Excellent video! After spending more than 25 years in the offgrid solar industry, designing, selling and repairing offgrid solar systems spanning back to the early days of Trace Engineering in Arlington, Washington, I can attest to the fact that everything you have presented in this video is 100% accurate, especially your recommendation that you use low frequency, transformer based inverter technology as opposed to the low cost, low surge, short lived, high frequency tech that's now flooding the market. I like the fact that you presented your information in a non-biased, easy to grasp format that the typical layman can understand.
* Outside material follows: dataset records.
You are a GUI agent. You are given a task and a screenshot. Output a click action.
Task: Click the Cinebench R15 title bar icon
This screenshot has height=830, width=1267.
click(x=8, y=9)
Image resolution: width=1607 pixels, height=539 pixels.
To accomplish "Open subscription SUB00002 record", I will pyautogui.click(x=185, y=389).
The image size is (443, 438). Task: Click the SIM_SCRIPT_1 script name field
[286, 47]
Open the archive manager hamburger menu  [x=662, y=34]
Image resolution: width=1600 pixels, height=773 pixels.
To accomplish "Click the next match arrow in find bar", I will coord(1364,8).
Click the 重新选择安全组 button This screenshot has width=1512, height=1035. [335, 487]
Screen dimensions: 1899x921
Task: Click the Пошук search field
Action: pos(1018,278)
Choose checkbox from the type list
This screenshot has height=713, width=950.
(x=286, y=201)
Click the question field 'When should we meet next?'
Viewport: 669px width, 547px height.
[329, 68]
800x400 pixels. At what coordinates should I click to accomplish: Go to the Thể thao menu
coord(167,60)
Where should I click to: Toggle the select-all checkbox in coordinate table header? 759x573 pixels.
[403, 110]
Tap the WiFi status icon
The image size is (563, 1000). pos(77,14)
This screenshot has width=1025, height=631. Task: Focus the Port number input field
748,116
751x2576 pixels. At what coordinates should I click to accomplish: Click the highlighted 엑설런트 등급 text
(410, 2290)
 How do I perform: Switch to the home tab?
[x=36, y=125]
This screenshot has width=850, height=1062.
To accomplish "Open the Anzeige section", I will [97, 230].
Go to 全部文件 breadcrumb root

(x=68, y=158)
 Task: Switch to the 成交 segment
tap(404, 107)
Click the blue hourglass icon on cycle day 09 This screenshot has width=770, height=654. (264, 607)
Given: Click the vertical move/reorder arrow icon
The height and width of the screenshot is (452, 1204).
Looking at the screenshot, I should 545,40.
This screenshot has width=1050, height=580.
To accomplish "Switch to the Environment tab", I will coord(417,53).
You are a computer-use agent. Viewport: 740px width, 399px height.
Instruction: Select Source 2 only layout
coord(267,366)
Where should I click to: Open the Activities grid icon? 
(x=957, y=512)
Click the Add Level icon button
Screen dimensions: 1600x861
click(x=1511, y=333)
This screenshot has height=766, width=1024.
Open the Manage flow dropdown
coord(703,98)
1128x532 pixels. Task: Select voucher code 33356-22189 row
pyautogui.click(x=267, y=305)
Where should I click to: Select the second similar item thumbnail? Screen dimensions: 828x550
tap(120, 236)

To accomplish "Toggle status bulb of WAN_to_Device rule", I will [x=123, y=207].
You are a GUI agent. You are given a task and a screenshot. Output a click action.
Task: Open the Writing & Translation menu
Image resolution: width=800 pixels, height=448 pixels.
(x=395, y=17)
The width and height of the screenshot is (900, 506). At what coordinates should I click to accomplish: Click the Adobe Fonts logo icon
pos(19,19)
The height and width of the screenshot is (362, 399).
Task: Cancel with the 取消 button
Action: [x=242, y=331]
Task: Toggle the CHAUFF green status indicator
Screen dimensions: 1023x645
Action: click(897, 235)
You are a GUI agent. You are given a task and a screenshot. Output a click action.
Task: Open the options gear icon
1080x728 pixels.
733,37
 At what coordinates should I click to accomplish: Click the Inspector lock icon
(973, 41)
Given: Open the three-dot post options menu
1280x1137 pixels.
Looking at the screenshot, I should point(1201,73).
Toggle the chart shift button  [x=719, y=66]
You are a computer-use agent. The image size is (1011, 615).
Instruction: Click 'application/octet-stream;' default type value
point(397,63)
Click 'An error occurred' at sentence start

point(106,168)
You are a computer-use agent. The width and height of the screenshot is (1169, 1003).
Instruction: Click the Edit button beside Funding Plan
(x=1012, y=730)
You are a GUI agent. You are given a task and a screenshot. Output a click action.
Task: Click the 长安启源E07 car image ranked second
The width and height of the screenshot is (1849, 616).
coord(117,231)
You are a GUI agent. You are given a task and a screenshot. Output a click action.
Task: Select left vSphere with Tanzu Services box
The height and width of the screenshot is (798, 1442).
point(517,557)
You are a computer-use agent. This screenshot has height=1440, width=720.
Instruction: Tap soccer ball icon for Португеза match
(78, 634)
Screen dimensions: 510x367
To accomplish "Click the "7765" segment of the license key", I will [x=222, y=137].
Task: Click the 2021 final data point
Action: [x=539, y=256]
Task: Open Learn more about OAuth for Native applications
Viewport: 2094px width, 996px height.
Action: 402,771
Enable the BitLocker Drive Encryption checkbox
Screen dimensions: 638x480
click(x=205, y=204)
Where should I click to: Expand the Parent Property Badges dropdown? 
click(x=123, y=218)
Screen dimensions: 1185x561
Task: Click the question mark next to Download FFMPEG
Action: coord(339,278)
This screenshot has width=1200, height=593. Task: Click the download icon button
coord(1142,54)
Please make more of these videos. You're doing a great service for the offgrid community! I will be sure to checkout your Genetry inverter recommendation. Thanks!
Thank you! And definitely check out Genetry solar. I cut out a bunch about their inverter because it was starting to sound like an ad for them. LOL. Its basically two guys working out of their basement but their inverters are rock solid. www.genetrysolar.com
I got a Genetry solar 12 kw inverter I got it in May 10, 2023 May 14 on Mother’s Day. My wife got sick June 16, 2023. She passed away, the inverter still sitting in the box on my house with a 24 V 2500 W inverter 930 ah battery and my 12 V system has 3840 ah with a 3000 W Samlex inverter. Both inverters are low frequency. It was nice finding your channel
Thanks and sounds like you have a cool setup. Sorry for your loss.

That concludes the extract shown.